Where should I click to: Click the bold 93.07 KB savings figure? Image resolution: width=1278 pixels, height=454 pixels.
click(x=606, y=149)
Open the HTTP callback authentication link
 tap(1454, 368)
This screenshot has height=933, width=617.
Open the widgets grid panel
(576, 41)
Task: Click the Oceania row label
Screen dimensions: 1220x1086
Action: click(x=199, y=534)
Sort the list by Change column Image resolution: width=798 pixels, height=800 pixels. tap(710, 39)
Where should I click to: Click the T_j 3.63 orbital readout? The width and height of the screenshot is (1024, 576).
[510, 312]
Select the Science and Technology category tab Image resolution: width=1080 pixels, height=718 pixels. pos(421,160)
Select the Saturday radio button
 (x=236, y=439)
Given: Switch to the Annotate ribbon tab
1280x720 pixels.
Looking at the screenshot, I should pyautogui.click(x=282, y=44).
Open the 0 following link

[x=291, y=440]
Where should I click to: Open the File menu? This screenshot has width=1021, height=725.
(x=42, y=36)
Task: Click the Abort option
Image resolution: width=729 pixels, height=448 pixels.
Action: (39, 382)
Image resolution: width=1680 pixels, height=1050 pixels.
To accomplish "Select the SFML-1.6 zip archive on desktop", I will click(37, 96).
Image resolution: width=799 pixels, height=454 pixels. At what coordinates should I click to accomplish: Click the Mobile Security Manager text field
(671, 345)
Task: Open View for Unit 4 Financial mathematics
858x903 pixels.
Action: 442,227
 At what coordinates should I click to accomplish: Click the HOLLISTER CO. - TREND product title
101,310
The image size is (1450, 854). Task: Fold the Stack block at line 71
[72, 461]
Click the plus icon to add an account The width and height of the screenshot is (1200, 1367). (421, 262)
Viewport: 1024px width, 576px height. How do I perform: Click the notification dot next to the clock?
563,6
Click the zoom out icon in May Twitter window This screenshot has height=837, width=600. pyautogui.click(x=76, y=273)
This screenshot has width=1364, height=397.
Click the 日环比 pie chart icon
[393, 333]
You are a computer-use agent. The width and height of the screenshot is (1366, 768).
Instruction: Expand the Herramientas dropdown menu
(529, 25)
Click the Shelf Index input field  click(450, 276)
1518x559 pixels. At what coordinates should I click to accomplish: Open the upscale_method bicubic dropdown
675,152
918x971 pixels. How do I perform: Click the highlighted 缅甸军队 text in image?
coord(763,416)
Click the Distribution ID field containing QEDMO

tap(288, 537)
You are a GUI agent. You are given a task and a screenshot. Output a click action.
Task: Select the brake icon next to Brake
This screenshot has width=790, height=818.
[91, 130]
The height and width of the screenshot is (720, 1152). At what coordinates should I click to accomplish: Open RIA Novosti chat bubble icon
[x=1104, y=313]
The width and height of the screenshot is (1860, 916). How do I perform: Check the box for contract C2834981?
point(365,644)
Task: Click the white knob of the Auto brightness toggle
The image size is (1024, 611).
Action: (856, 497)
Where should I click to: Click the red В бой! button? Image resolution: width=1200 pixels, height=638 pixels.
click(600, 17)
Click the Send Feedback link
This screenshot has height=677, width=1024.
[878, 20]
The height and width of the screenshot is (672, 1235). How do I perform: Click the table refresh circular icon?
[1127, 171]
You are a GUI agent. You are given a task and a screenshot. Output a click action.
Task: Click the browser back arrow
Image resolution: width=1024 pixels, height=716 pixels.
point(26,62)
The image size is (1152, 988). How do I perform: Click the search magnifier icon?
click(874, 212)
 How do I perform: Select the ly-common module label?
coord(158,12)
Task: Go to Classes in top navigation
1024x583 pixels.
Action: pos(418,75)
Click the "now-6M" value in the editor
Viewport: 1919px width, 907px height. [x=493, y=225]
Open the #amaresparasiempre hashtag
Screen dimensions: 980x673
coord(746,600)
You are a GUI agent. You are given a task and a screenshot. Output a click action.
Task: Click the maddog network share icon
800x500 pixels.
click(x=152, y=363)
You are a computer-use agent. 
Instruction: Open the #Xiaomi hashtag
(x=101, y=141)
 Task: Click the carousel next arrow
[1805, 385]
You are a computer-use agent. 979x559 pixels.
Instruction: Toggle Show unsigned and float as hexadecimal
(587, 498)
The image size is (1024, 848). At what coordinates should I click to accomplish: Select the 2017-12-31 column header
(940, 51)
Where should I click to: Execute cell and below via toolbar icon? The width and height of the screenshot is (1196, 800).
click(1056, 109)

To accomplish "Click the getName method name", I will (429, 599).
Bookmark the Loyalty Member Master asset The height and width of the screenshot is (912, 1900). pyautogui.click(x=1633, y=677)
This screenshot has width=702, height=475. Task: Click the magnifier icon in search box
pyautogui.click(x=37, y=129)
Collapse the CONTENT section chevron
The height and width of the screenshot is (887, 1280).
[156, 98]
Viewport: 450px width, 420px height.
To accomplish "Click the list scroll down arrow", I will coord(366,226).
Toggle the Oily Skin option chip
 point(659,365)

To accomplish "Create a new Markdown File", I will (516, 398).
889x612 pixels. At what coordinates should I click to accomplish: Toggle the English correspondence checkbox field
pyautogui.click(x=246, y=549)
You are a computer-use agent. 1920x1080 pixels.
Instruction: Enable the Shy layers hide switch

........

What is required:
Pull each line that includes the word "agent" out of the material above.

Completed task:
You are a computer-use agent. The width and height of the screenshot is (1366, 768).
You are a GUI agent. You are given a task and a screenshot. Output a click action.
You are a GUI agent. You are given a task and a screenshot. Output a click action.
You are a GUI agent. You are given a task and a screenshot. Output a click action.
You are a computer-use agent. 
You are a computer-use agent. 979x559 pixels.
You are a computer-use agent. 1920x1080 pixels.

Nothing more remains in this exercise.